> **Task**
Write out the items word for word, starting with the line that contains "Find the location of a particular element. This" and continuing through the end of the items. Leave the pictures out of your answer.

Stored data entries:
• • •

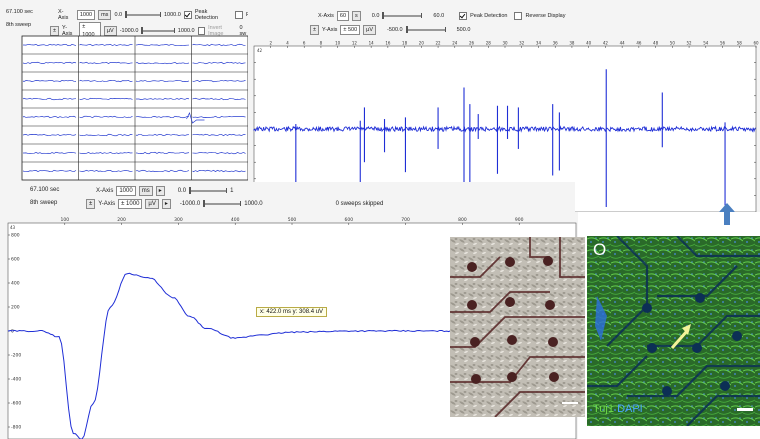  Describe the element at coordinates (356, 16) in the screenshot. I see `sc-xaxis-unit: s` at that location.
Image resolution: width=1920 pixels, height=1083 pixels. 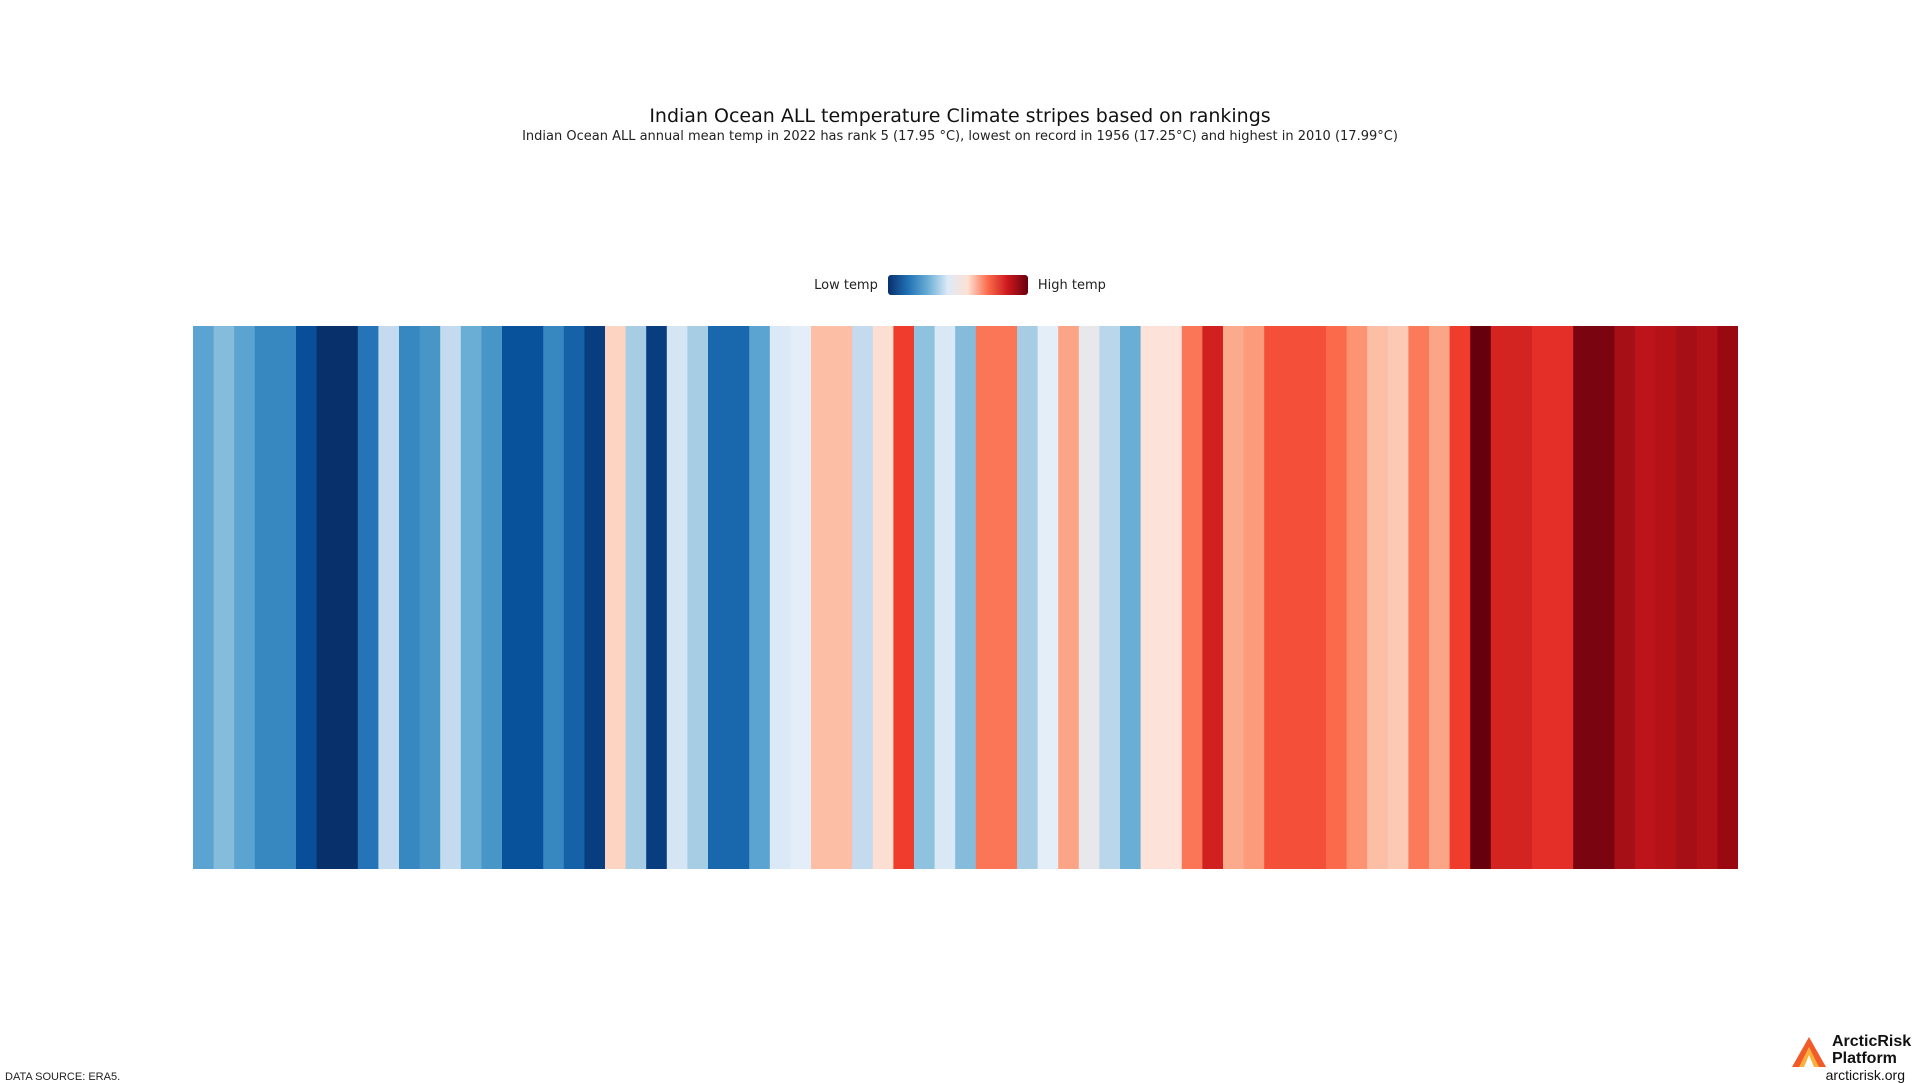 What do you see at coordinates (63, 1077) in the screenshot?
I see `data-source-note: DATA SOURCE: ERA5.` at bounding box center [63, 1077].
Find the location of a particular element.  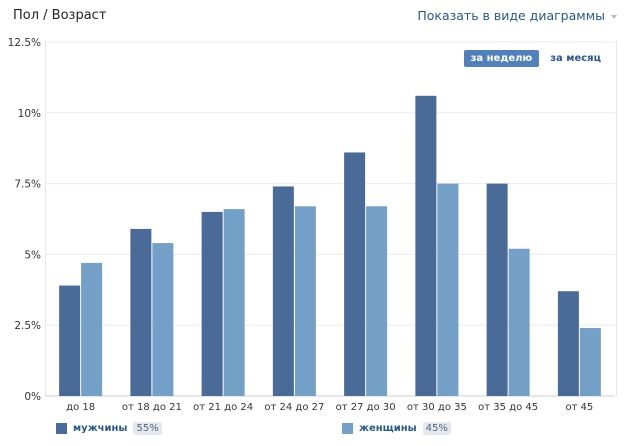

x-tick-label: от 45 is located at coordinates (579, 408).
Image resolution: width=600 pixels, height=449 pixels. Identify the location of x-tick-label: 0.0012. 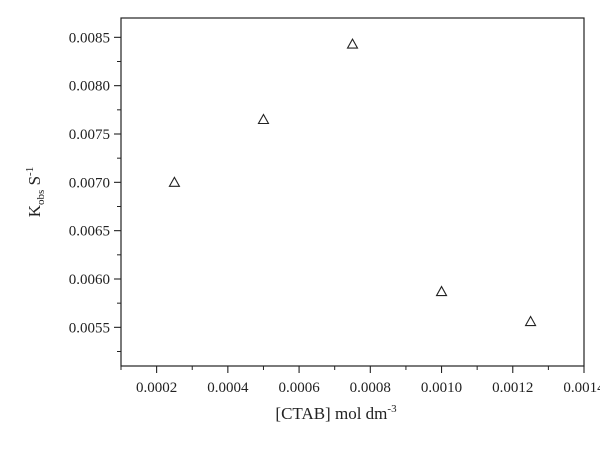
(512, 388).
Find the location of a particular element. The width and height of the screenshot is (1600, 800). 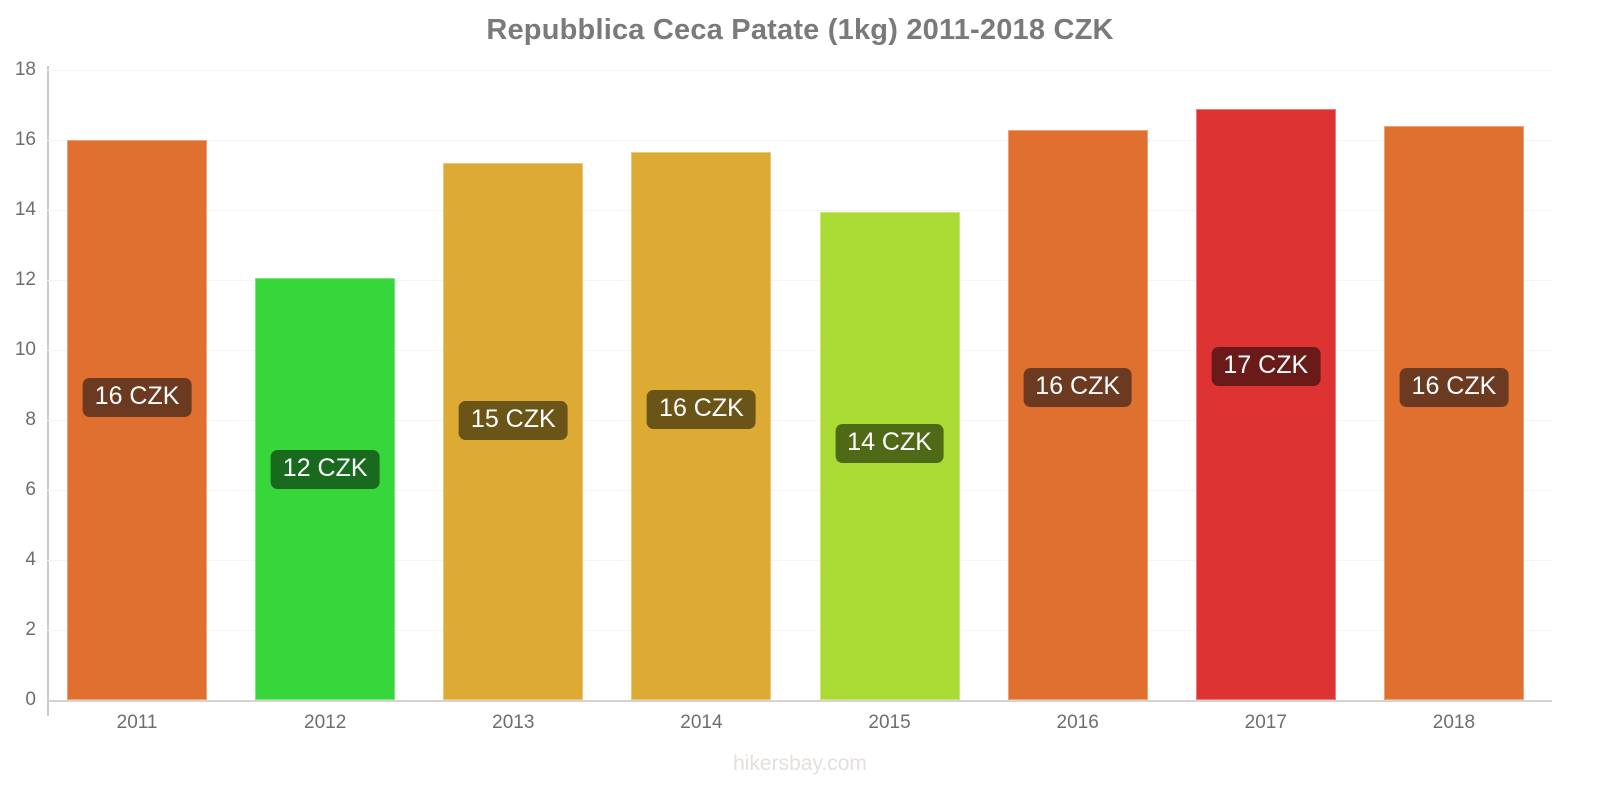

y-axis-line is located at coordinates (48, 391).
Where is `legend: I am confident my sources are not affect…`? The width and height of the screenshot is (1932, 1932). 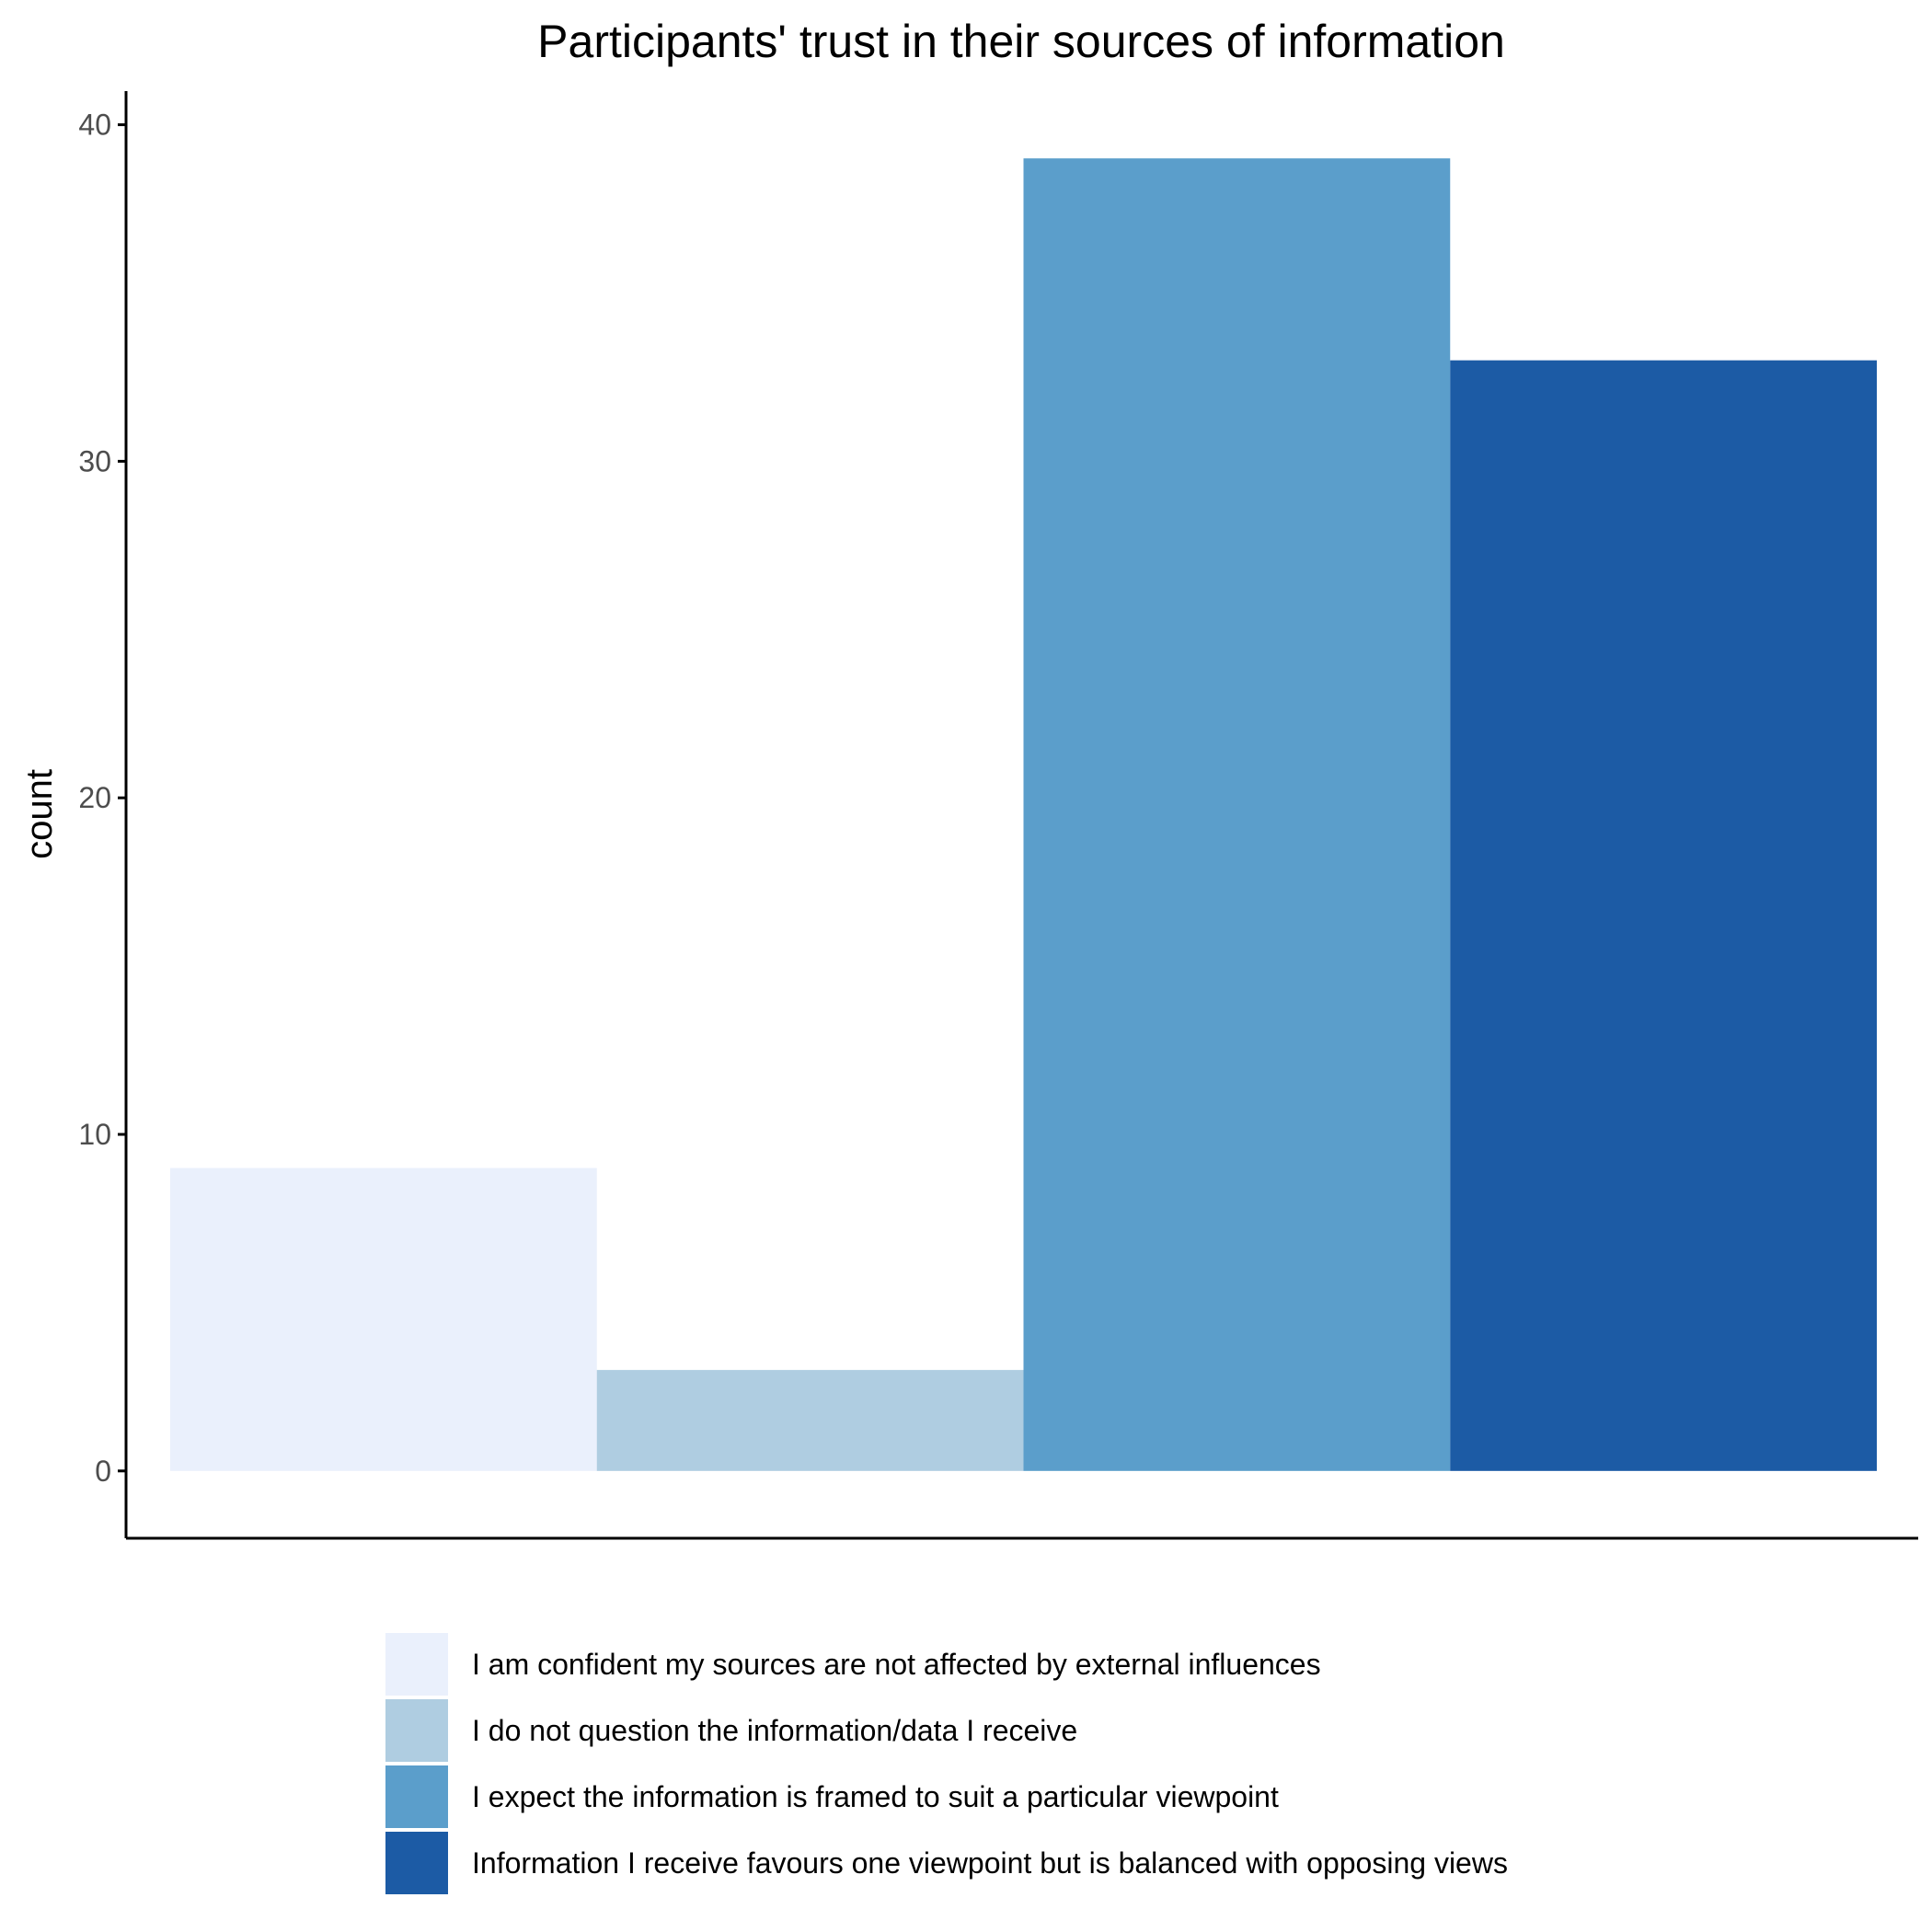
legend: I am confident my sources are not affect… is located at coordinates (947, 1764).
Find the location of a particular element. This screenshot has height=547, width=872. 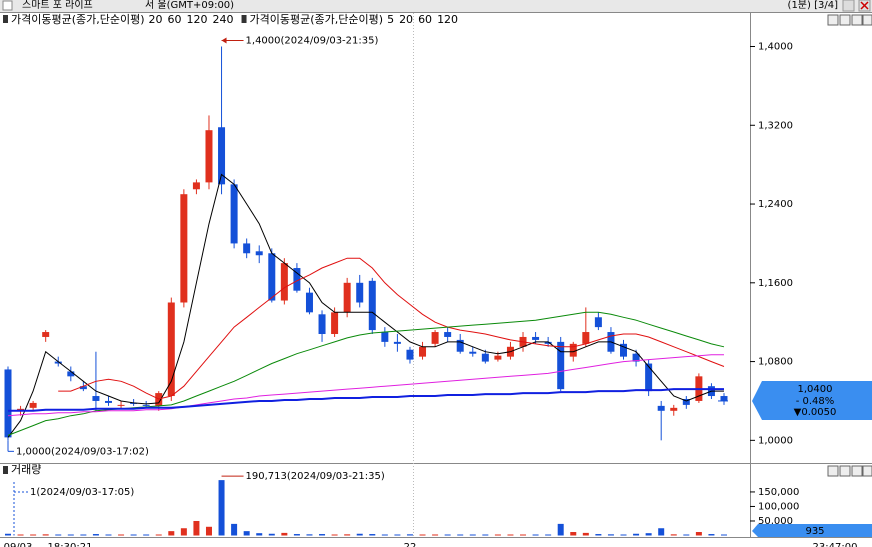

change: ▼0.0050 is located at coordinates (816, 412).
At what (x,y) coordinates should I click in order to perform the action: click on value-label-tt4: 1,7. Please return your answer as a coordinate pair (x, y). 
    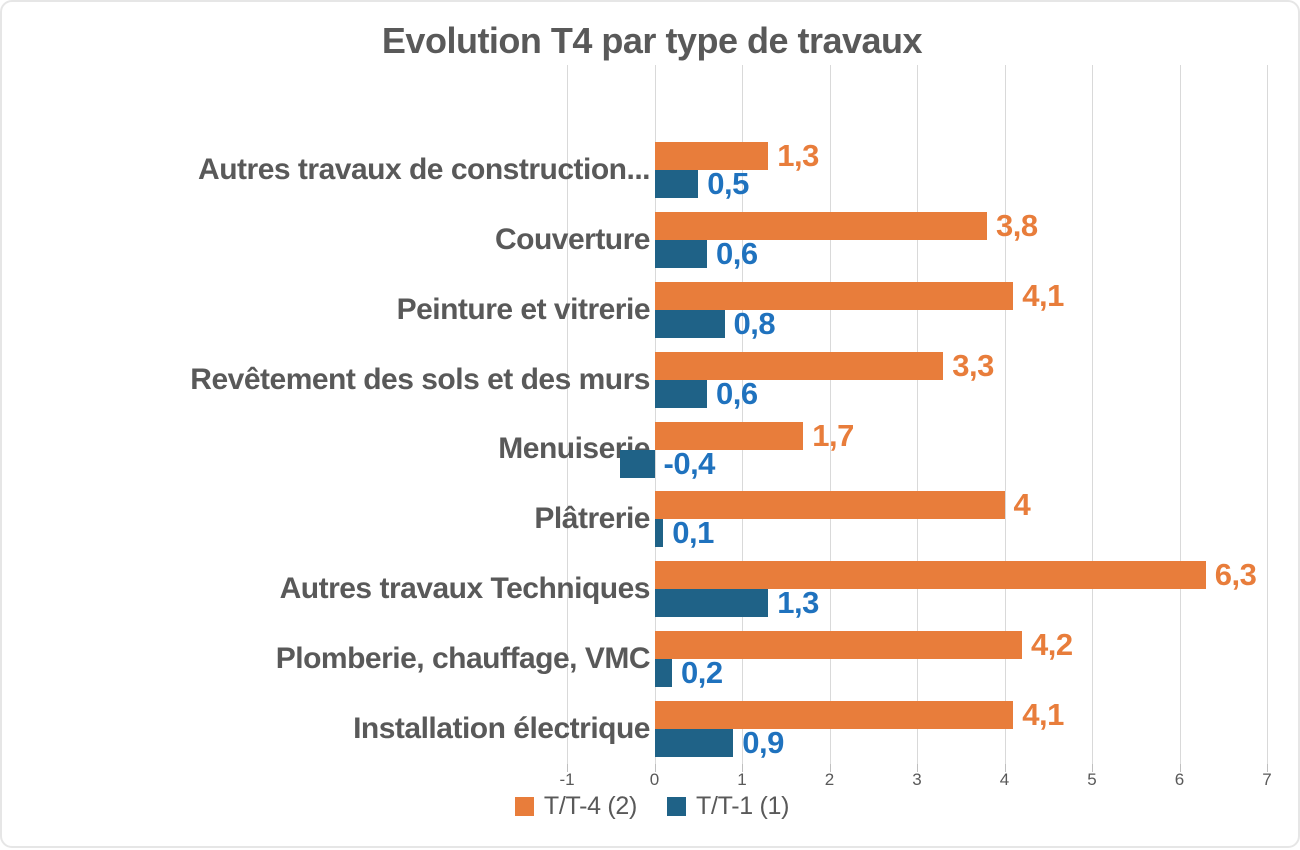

• • •

> **Task output**
Find the location of a particular element. This screenshot has height=547, width=872. 

change: ▼0.0050 is located at coordinates (816, 412).
At what (x,y) coordinates should I click in order to perform the action: click on value-label-tt4: 1,7. Please return your answer as a coordinate pair (x, y). 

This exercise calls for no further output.